(Stored records)
----
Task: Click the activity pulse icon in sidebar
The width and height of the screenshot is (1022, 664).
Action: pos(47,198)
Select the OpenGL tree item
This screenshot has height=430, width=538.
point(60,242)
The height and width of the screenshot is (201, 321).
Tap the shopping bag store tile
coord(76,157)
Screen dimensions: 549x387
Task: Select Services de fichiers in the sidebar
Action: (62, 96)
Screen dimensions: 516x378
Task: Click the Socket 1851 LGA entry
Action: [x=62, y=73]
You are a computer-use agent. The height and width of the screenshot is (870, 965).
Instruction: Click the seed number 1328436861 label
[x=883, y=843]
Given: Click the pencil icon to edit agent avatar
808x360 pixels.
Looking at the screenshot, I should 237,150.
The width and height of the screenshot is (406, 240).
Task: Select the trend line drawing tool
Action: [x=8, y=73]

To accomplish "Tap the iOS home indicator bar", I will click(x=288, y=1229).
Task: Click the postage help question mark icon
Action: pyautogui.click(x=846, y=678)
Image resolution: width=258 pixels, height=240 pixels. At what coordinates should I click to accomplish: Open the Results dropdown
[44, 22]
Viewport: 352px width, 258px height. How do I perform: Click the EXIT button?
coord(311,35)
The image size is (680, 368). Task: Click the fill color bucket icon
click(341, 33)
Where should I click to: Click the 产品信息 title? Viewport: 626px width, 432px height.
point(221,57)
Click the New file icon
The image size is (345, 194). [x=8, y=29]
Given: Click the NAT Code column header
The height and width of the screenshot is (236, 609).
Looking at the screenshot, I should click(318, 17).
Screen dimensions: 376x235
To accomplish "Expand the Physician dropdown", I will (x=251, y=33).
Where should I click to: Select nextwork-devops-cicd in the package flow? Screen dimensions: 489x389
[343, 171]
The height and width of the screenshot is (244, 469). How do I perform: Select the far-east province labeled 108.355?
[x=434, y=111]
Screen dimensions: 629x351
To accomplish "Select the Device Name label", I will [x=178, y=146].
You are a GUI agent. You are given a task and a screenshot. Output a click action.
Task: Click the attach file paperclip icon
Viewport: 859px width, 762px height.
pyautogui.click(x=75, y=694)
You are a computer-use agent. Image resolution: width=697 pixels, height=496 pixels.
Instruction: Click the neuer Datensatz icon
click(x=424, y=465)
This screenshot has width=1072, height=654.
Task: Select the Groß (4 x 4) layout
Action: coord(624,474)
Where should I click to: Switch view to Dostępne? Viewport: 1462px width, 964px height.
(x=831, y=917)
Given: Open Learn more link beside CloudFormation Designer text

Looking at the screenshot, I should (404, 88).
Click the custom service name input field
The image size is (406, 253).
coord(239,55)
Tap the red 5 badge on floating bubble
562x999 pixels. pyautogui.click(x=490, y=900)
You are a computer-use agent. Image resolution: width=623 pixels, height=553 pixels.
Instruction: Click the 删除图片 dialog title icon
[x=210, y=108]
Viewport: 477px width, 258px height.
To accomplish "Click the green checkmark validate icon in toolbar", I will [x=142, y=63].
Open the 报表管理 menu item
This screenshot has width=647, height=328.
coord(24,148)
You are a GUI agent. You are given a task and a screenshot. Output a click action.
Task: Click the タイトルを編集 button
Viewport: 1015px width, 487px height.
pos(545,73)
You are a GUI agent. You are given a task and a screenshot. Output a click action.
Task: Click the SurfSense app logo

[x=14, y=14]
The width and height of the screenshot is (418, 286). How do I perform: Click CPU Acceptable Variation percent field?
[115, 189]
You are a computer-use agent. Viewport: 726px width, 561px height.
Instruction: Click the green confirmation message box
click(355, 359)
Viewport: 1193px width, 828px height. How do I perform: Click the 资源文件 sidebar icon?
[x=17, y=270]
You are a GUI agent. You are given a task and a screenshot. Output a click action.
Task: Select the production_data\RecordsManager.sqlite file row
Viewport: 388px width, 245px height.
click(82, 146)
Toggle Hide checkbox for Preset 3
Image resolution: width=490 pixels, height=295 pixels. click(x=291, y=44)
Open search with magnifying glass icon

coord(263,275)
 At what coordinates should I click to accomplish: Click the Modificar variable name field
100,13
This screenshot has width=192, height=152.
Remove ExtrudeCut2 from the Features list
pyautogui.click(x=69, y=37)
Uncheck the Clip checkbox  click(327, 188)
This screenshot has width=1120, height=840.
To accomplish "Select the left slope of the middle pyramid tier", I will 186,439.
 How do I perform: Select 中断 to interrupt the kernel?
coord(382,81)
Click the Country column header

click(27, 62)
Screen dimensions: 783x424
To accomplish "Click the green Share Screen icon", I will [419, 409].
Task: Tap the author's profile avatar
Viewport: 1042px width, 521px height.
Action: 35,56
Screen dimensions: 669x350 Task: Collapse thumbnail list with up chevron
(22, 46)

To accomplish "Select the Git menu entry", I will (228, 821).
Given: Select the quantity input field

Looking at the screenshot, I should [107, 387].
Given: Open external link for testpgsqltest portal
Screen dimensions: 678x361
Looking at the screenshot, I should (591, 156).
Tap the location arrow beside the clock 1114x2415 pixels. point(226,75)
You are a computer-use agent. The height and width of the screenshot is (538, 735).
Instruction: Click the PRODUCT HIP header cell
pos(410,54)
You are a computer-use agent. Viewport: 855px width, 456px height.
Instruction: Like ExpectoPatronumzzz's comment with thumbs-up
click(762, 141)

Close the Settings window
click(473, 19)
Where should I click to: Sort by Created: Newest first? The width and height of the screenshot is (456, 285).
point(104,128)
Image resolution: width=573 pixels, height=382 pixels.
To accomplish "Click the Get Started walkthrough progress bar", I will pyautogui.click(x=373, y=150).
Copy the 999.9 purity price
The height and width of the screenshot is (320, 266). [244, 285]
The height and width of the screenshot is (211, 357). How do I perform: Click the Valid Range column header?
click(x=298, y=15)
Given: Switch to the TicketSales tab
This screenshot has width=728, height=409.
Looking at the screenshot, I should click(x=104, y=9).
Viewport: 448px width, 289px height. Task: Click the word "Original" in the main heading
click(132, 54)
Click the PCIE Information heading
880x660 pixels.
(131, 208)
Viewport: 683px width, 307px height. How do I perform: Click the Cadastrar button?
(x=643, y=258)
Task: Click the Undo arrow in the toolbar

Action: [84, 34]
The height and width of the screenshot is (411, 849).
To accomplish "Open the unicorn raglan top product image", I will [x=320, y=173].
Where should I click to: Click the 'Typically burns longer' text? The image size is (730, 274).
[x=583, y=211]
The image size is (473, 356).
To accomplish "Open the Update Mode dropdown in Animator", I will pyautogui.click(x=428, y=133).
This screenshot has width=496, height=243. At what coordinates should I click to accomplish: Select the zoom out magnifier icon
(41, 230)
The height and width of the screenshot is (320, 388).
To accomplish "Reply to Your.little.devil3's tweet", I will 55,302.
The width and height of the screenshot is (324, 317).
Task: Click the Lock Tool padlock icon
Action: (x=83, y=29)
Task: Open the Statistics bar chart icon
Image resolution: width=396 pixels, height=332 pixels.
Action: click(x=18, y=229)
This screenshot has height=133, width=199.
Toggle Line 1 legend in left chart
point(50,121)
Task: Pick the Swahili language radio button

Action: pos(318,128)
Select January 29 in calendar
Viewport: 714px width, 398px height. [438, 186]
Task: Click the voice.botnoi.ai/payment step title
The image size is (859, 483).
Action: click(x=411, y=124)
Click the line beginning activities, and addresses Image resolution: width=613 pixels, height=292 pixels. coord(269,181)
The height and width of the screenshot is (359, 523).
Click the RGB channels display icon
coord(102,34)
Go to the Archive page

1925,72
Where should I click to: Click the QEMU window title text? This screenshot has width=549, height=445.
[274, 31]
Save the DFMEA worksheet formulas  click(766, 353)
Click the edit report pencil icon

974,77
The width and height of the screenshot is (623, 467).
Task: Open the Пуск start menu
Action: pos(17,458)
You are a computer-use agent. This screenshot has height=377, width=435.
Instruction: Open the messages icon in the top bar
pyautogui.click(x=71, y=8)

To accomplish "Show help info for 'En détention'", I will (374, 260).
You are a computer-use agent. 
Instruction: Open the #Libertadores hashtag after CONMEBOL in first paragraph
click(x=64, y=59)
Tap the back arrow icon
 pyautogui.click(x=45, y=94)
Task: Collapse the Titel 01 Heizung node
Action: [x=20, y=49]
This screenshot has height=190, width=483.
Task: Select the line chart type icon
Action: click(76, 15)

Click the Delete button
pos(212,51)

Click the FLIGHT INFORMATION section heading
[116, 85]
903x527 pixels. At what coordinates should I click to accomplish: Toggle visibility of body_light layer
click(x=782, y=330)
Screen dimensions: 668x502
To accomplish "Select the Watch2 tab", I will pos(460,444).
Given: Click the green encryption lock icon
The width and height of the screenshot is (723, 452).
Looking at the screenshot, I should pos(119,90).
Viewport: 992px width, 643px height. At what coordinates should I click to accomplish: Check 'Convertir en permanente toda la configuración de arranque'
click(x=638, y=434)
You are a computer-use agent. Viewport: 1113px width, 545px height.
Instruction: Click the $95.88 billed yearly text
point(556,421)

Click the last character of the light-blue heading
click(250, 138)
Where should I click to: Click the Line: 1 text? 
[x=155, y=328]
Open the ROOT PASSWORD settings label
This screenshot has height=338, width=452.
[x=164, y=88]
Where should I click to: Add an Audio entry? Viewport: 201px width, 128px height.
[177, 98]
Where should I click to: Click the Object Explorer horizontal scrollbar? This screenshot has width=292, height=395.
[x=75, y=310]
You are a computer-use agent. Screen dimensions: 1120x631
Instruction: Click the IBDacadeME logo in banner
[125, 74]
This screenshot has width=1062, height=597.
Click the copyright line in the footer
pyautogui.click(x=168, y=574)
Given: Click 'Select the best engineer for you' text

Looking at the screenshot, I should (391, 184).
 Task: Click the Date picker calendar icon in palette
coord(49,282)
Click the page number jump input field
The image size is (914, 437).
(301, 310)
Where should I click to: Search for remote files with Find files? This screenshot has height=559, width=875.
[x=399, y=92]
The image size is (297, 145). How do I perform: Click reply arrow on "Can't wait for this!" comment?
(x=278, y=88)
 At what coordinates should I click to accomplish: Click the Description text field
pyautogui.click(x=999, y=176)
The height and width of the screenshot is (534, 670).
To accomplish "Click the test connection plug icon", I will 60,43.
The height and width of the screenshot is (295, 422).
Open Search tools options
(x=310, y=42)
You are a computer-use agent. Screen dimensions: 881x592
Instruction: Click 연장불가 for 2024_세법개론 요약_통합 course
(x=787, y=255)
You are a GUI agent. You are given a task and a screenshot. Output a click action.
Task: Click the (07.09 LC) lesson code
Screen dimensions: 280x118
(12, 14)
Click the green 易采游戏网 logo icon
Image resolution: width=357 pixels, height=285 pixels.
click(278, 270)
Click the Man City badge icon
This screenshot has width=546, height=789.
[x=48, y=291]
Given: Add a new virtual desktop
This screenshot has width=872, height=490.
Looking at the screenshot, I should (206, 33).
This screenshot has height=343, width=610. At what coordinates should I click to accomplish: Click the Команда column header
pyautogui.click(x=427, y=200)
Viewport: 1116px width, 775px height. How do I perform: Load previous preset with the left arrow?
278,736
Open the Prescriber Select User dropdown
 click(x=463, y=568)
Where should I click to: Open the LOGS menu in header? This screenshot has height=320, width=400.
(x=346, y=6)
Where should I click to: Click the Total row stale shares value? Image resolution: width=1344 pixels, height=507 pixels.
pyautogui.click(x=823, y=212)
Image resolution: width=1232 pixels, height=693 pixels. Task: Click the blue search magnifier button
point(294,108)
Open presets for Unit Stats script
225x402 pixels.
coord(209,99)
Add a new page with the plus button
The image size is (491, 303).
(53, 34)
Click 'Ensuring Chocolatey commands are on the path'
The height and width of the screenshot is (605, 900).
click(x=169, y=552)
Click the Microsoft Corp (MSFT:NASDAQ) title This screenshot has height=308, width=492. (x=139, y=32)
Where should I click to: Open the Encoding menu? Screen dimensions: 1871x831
----
Please return exactly the lines from the opening line of the data above through the line with "The height and width of the screenshot is (201, 321).", both included and nothing else.

OUTPUT OF THE TASK ::
Task: Click the activity pulse icon in sidebar
The width and height of the screenshot is (1022, 664).
Action: pos(47,198)
Select the OpenGL tree item
This screenshot has height=430, width=538.
point(60,242)
The height and width of the screenshot is (201, 321).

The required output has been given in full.